La notizia è apparsa sui media nazionali come la svolta epocale, il punto di non ritorno nel cammino dell’italica nazione verso l’innovazione politica e tecnologica: il prossimo 22 ottobre, quando il corpo elettorale lombardo verrà chiamato ad esprimersi con un referendum sulla volontà di chiedere allo Stato maggiore autonomia regionale, lo farà utilizzando per la prima volta nella storia d’Italia il voto elettronico. Sembra bello. Anzi, bellissimo. E invece no.
Le ragioni delle perplessità sono più d’una, e di diversa natura.
La risposta prima della domanda
Per quanto riguarda gli aspetti politici, il referendum lombardo del 22 ottobre è un referendum consultivo. Quindi per sua natura il risultato, qualunque esso sia, non imporrà alle istituzioni regionali nessun vincolo. Si tratta di uno strumento per chiedere l’opinione della popolazione. Nella fattispecie viene chiesto ai lombardi se vogliono che la Regione Lombardia “intraprenda le iniziative istituzionali necessarie per richiedere allo Stato l’attribuzione di ulteriori forme e condizioni particolari di autonomia […]”. L’esito appare scontato: quale regione non vorrebbe maggiore autonomia (che significa in sostanza maggiori risorse da spendere)? Ma da Roma hanno già risposto, prima ancora che gli venisse chiesto, che sono disponibili a parlarne. Una domanda di cui si conosce già la risposta è sostanzialmente inutile. O no?
Milano come il Venezuela
Veniamo agli aspetti tecnici, cominciando con la questione del voto elettronico. L’idea dell’utilizzo di strumenti tecnologici per facilitare e velocizzare le operazioni di voto non è affatto nuova, e ancora oggi non tutti i dubbi legati alle questioni di sicurezza e trasparenza delle operazioni di voto sono da considerarsi definitivamente risolti. Ma evidentemente a Palazzo Lombardia hanno pensato che per un semplice referendum consultivo valga la pena provare.
La gara d’appalto (GECA 25/2015) è stata vinta da SmartMatic, azienda olandese specializzata in materia. Tra le storie di successo raccontate sul suo sito web, quella più simile a quella lombarda ci sembra essere quella legata al voto elettronico usato in Venezuela nel 2015. Alla luce dei recenti accadimenti abbiamo ragione di credere che dopo questa notizia più di un lombardo abbia la fronte imperlata di sudore, e non per il caldo.

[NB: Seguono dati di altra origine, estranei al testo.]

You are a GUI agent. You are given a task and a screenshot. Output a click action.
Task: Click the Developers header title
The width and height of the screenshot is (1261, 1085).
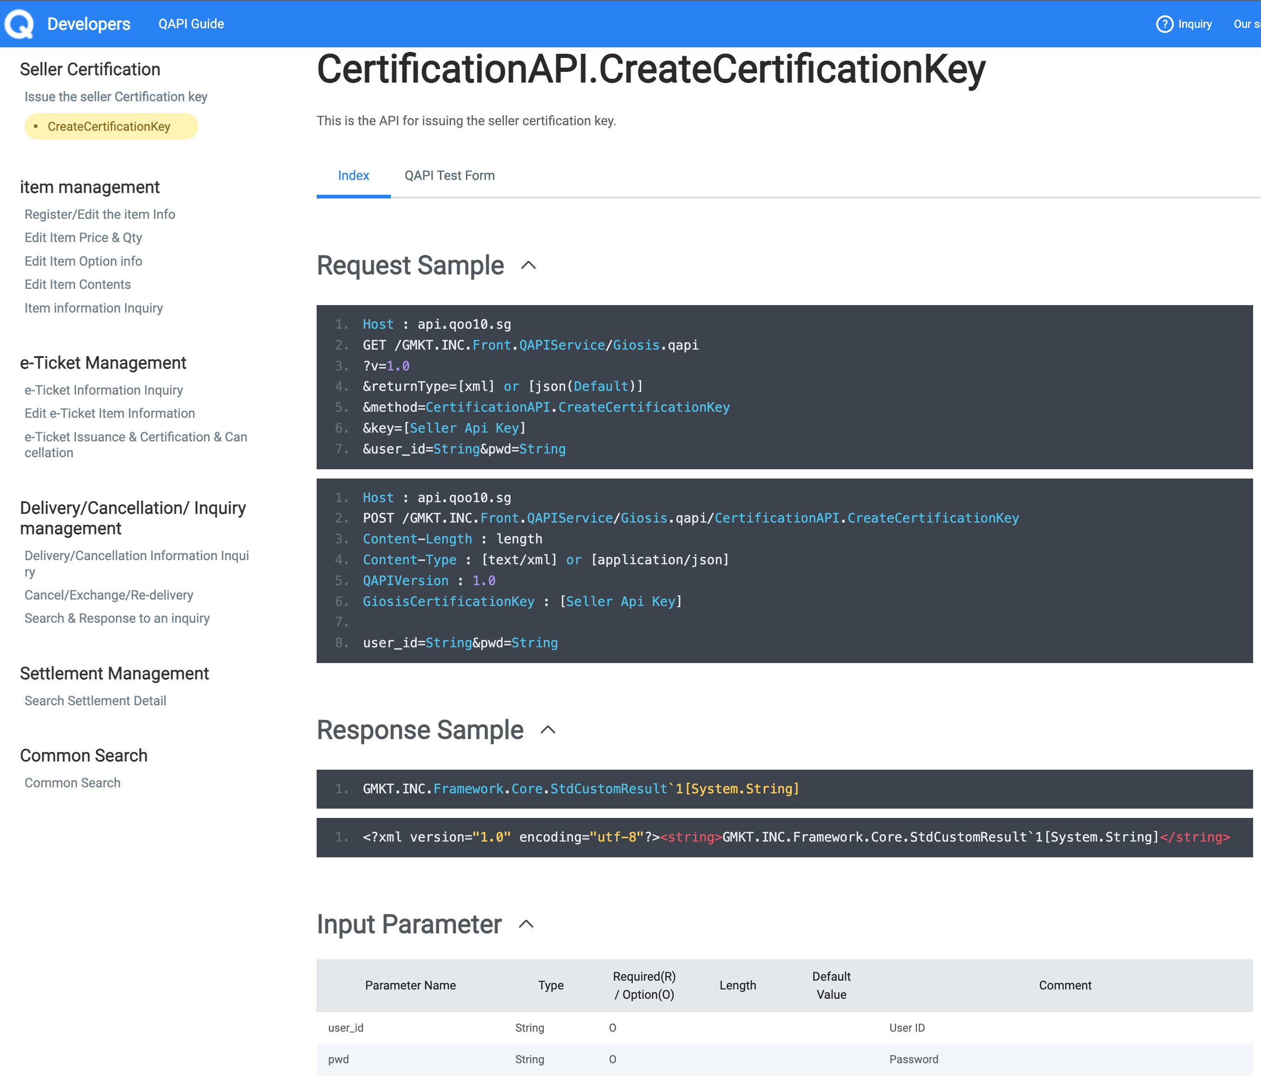[x=89, y=24]
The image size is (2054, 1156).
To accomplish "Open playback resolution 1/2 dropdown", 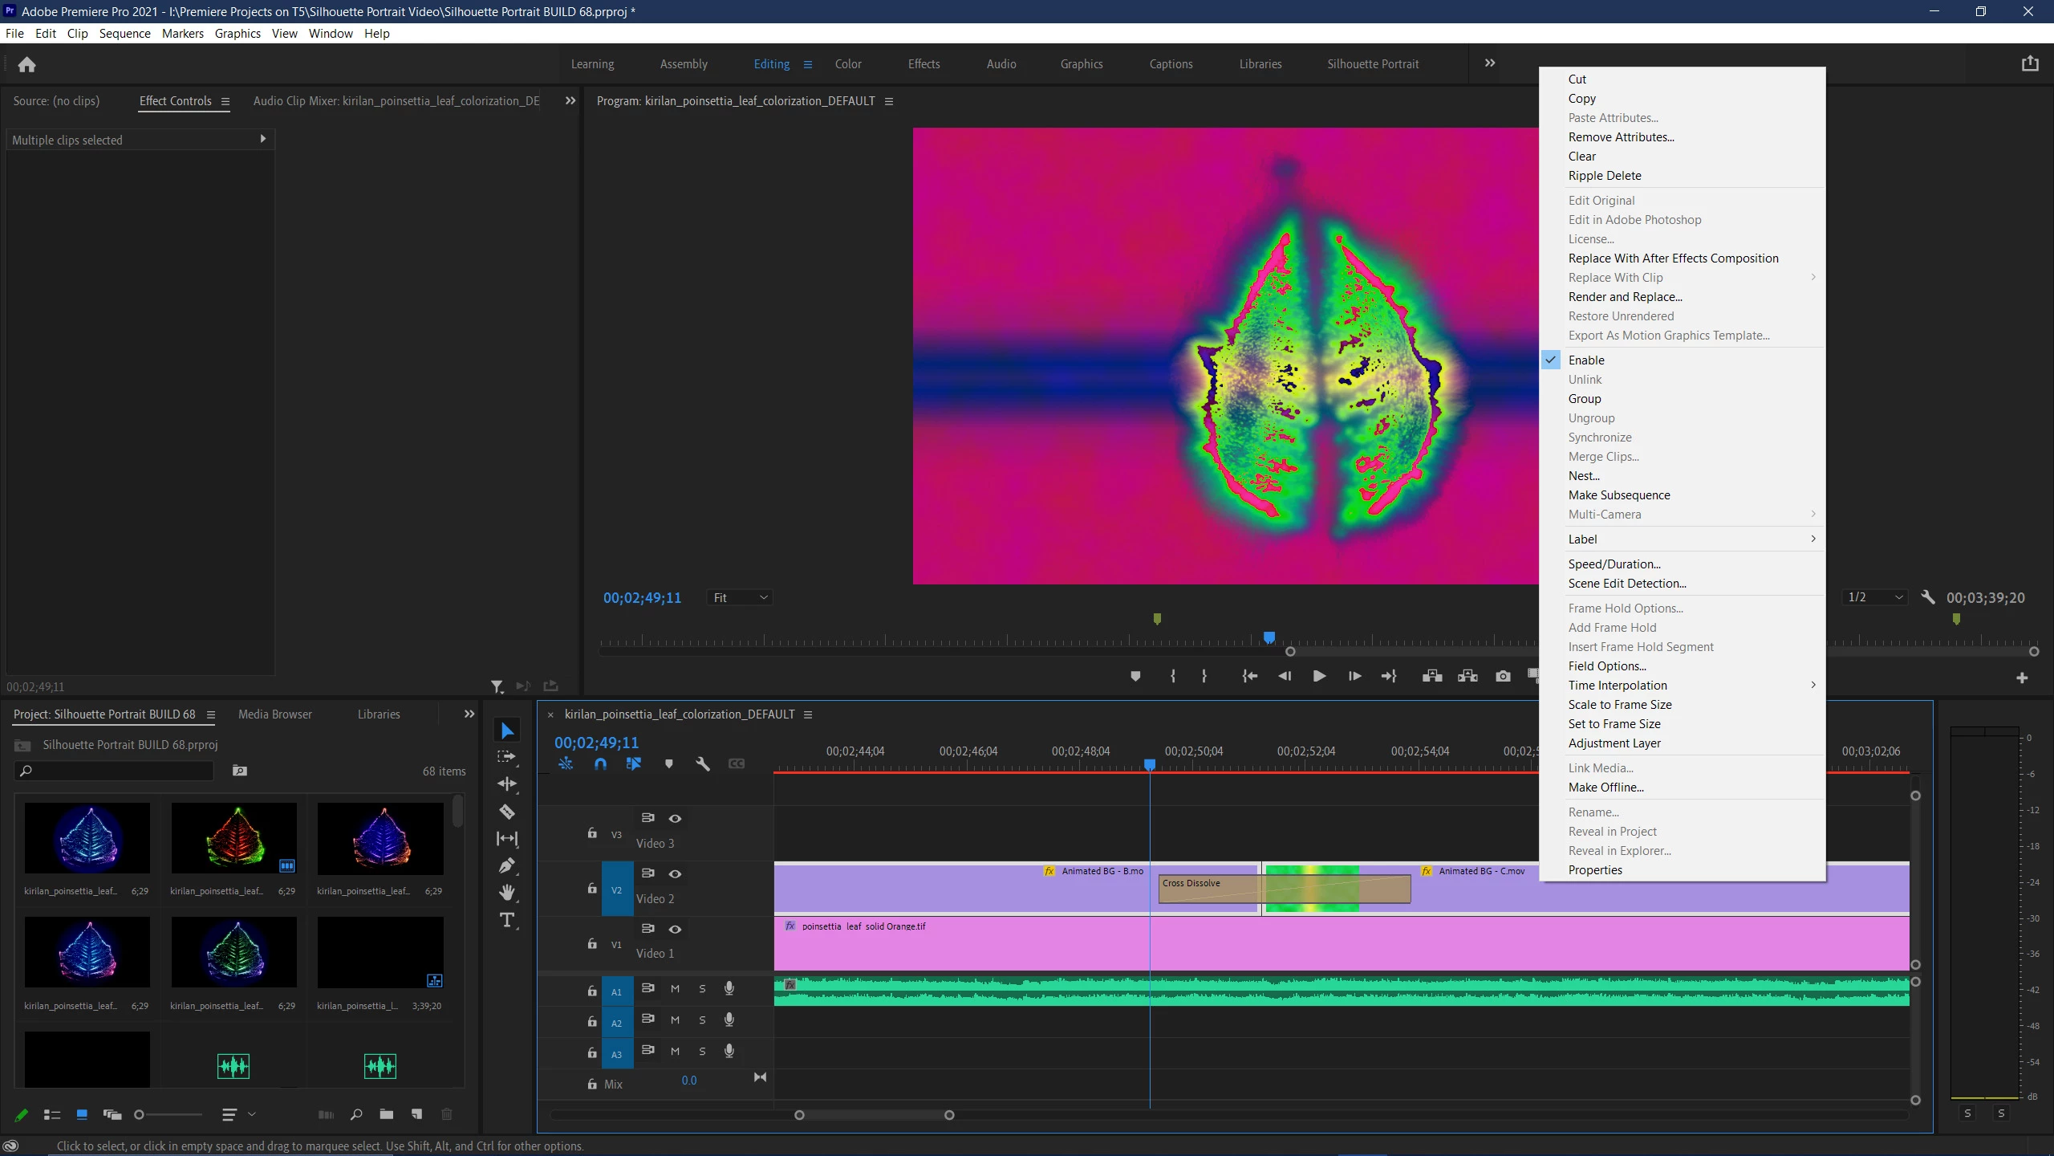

Trasformeranno le loro (costose) VM in (economici) tablet
Veniamo agli aspetti economici. Gli 1,6 milioni di euro finora spesi tra manifesti e spot informativi sono briciole: infatti il sistema per dotare di 24.000 Voting Machines (VM) i circa 3mila seggi lombardi costerà alla Regione circa 23 milioni di euro. Ma non pensate subito male: non significa brutalmente circa mille euro per ogni VM; dentro quel bando c’è anche lo sviluppo di software dalle caratteristiche molto stringenti, il supporto tecnico in loco (almeno un tecnico per ogni seggio), la memorizzazione ridondante dei dati, la formazione del personale, la riconfigurazione delle macchine dopo il voto (cancellazione definitiva e irreversibile dei dati di voto), i consumabili (carta per la stampa dei voti nei seggi di controllo) eccetera eccetera. Roba che costa, e molto.
Ma il presidente Maroni ha già fatto sapere che non ci dobbiamo preoccupare, perché dopo il voto “i tablet saranno poi lasciati in comodato d’uso alle scuole sedi dei seggi”.
Invece ci siamo preoccupati, e molto: tra le dotazioni hardware di SmartMatic non abbiamo visto nessuna VM che assomigli molto a un tablet, né potrebbe, dato che si richiede espressamente che abbia “una scocca in materiale indeformabile, anti urto ed anti manomissione che racchiuda totalmente il dispositivo e renda accessibile dall’elettore solamente il touch screen per la votazione”. Al massimo possiamo immaginare che le costose macchine abbiano la possibilità di essere smontate per separare un tablet – ammesso che dentro ce ne sia uno – dalla scocca; e i chiarimenti, che su questo aspetto chiariscono ben poco, non hanno contribuito affatto a diminuire il nostro livello di preoccupazione.
L’idea che si spendano 23 milioni di euro pubblici per fare una domanda inutile usando – come in Venezuela – uno strumento tecnologico che non sappiamo se potrà poi davvero servire in qualche aula scolastica come auspicato dal presidente Maroni, ci preoccupa, eccome.